The Earnings of Immigrant Men in Canada: Job Tenure, Cohort, and Macroeconomic Conditions

Industrial and Labor Relations Review, April 1998

Posted: 10 Mar 1998

See all articles by James Ted McDonald

James Ted McDonald

affiliation not provided to SSRN

Christopher Worswick

Carleton University - Department of Economics

Abstract

Using eleven cross-sectional surveys spanning 1981-92, the authors compare the earnings of immigrant and native-born men in Canada. Apparently, recent immigrant cohorts have suffered no decline in earnings. Job tenure is found to be a strongly significant determinant of earnings; previous estimates of immigrant earnings differentials, which have not incorporated job tenure information, may partly reflect differences in tenure between immigrants and the native-born. When the sample is restricted to pairs of surveys that are close to the Census survey years, the estimates of cohort effects are sensitive to the choice of survey years. One possible explanation for that sensitivity is suggested by the finding that macroeconomic conditions are a statistically significant determinant of the rate of assimilation of recent immigrants.

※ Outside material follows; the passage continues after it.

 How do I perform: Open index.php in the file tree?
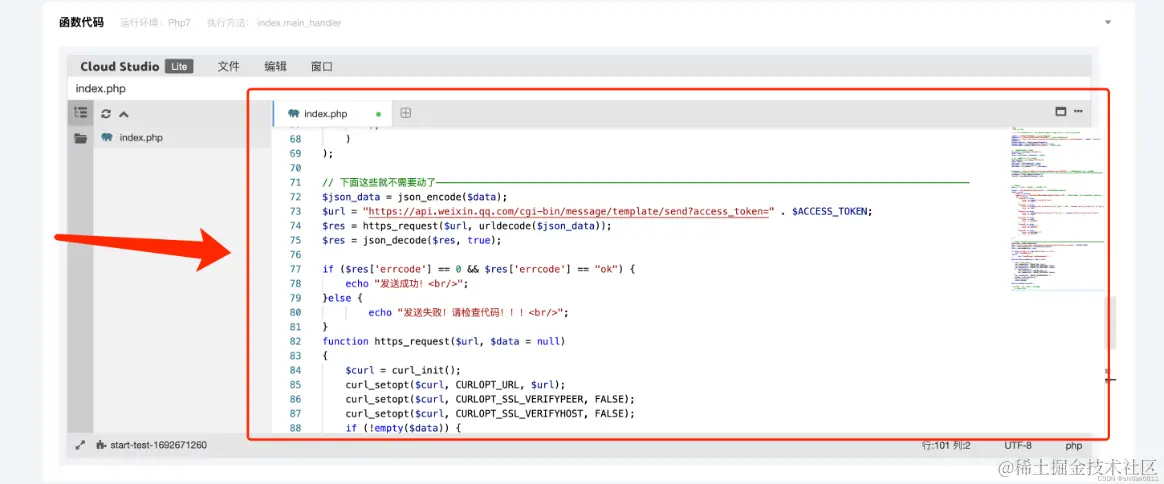[x=141, y=137]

JEL Classification: J31, J61

Suggested Citation

McDonald, James Ted and Worswick, Christopher, The Earnings of Immigrant Men in Canada: Job Tenure, Cohort, and Macroeconomic Conditions. Industrial and Labor Relations Review, April 1998, Available at SSRN: https://ssrn.com/abstract=60142

James Ted McDonald

affiliation not provided to SSRN

Christopher Worswick (Contact Author)

Carleton University - Department of Economics ( email )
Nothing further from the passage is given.